===== Source extract =====

Page history last edited by PBworks 16 years, 1 month ago

MacDonald, Philip - The Noose (1930)

 

Review by Nick Fuller

3/5

Early good book; depiction of English village not as good as Christie’s, though. Chapter 6 (“Sunday”) is amazing in its depiction of grief and hopelessness, exemplified by the pouring rain and the strokes on Mrs. Bronson’s paper. Is ending fair-play? (We’re not told that the murderer, Blackatter and Bronson were all in the war together).


Philip MacDonald's Colonel Anthony Gethryn is one of HRF Keating's 'Disappearing Detectives'; and despite Keating's bold attempt to defend him in the Introduction to this book, it doesn't take long for the reader to see why. Gethryn is hardly a detective at all, but rather a celebrity super-sleuth in the fashion of Lecoq or Joseph Rouletabille. His doe-eyed wife Lucia adores him; policemen fawn and tug their forelocks as he saunters by; pretty young witnesses queue up to spill the beans to him in darkened conservatories. Most of his detection, meanwhile, consists of wild inferential leaps, unsupported by fact but invariably correct. He is also a thumping snob.

 

The Noose begins with a man in prison. Dan Bronson is sentenced to death and due to be executed in five days for the murder of the unsavoury Blackatter. Bronson's wife Selma summons Gethryn to his aid. Gethryn is, of course, the Only Man Who Can Help Her Now, but why did she leave it so late? (Perhaps Poirot couldn't make it?). Selma knows nothing whatever about the evidence, but her voice throbs with sincerity when she avers that Dan is Not That Sort of Man, so Gethryn's course is clear: gather a plucky band of aides and spend large sums of his own money disproving an air-tight frame-up in five days. What could be easier?

===== Data provided =====

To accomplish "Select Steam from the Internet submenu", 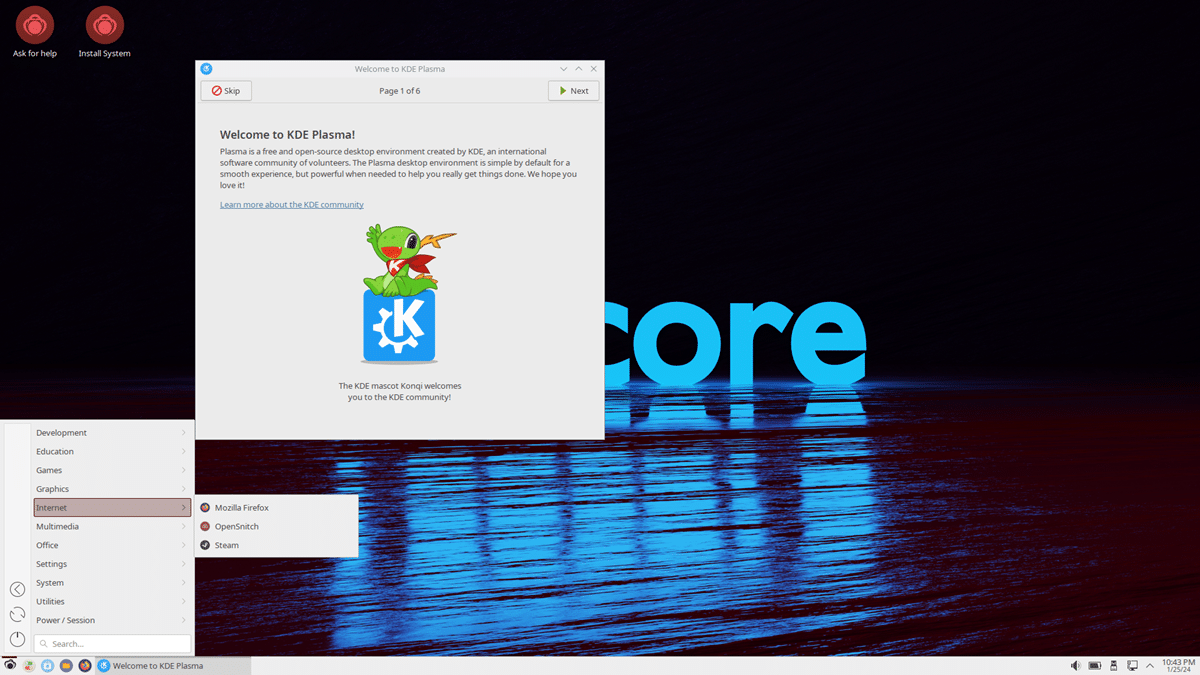I will [227, 545].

=====

● Instruction
From the review of The Noose, reproduce verbatim the passage starting at "Page history last" and ending at "the war together).".

● Expected output
Page history last edited by PBworks 16 years, 1 month ago

MacDonald, Philip - The Noose (1930)

 

Review by Nick Fuller

3/5

Early good book; depiction of English village not as good as Christie’s, though. Chapter 6 (“Sunday”) is amazing in its depiction of grief and hopelessness, exemplified by the pouring rain and the strokes on Mrs. Bronson’s paper. Is ending fair-play? (We’re not told that the murderer, Blackatter and Bronson were all in the war together).